4.   PARTICIPATION IN REVENUES AND COSTS (CONTINUED)

     (1)  An amount equal to 90% of the subscription proceeds of investor
          partners in the partnership will be used to pay 100% of the intangible
          drilling costs incurred by the partnership in drilling and completing
          its wells.

     (2)  An amount equal to 10% of the subscription proceeds of investor
          partners in the partnership will be used to pay a portion of the
          equipment costs incurred by the partnership in drilling and completing
          its wells. All equipment costs in excess of that amount will be
          charged to the Managing General Partner. Equipment proceeds, if any,
          will be credited in the same percentage in which the equipment costs
          were charged.

     (3)  These costs will be charged to the parties in the same ratio as the
          related production revenues are being credited. These costs also
          include plugging and abandonment costs of the wells after the wells
          have been drilled and produced.

     (4)  Interest earned on subscription proceeds before the final closing of
          the partnership will be credited to investor partners' accounts and
          paid not later than the partnerships first cash distribution from
          operations. After the final closing of the partnership and until the
          subscription proceeds are invested in the partnership's natural gas
          and oil operations any interest income from temporary investments will
          be allocated pro rata to the investor partners providing the
          subscription proceeds. All other interest income, including interest
          earned on the deposit of operating revenues, will be credited as
          natural gas and oil production revenues are credited.

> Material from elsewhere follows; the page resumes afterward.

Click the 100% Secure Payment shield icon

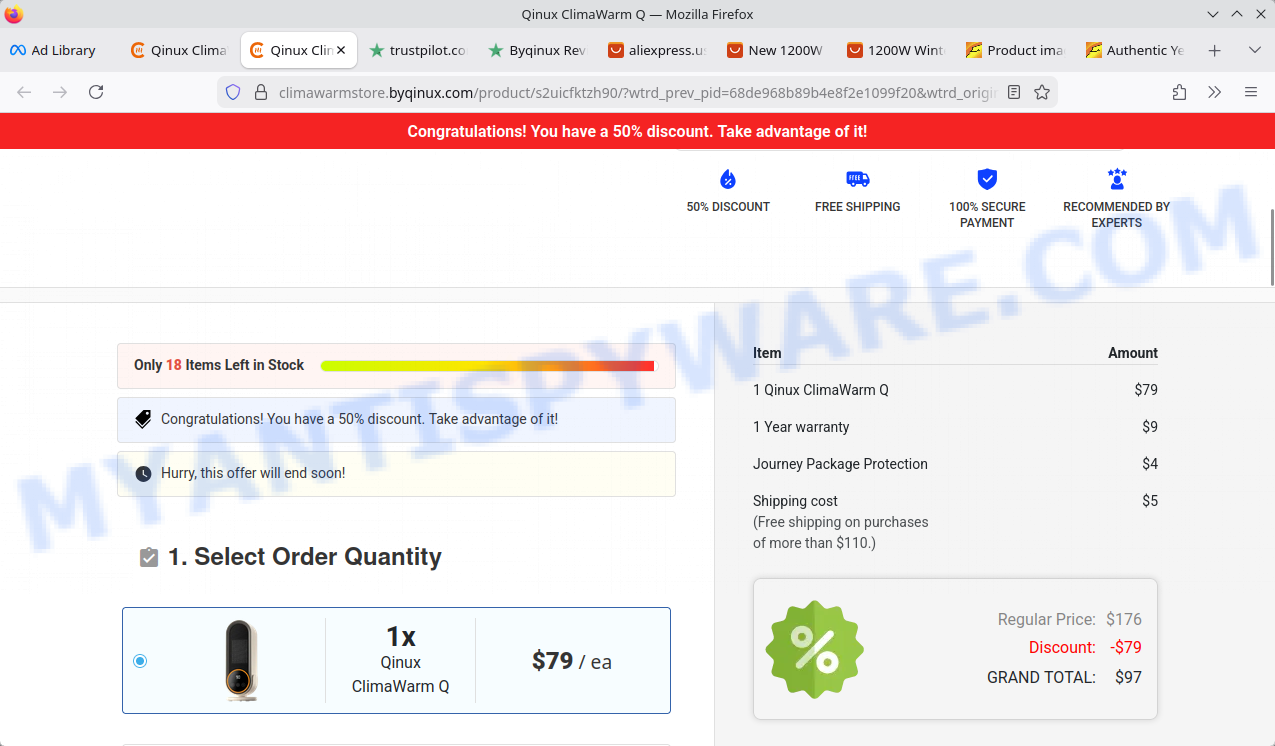point(987,180)
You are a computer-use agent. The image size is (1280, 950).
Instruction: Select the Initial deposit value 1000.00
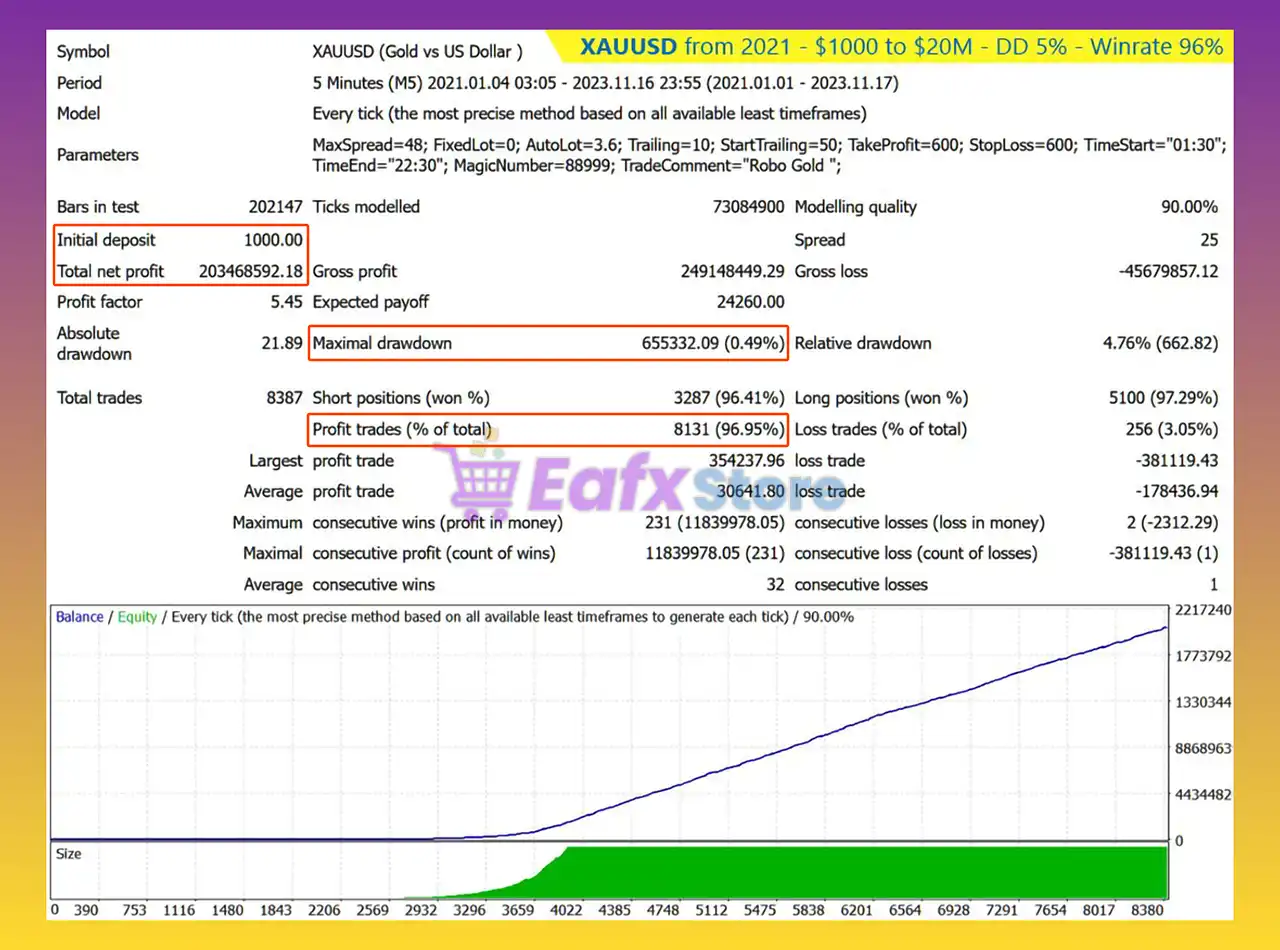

     (5)  The managing general partner and the investor partners in the
          partnership will share in all of the partnership's other revenues in
          the same percentage as their respective capital contributions bear to
          the total partnership capital contributions except that the managing
          general partner will receive an additional 7% of the partnership
          revenues. However, the managing general partner's total revenue share
          may not exceed 40% of partnership revenues.

          The partnership will enter into a drilling and operating agreement
          with Atlas Resources to drill and complete all of the partnership
          wells at cost plus an unaccountable, fixed payment reimbursement of
          $15,000 per well for the investor partners' share of Atlas Resources'
          general and administrative overhead cost, plus 15%, which will be
          proportionately reduced if the partnership's working interest in a
          well is less than 100%.


                                      F-5



                     Atlas America Public #15-2005 (A) L.P.
                        (A Delaware Limited Partnership)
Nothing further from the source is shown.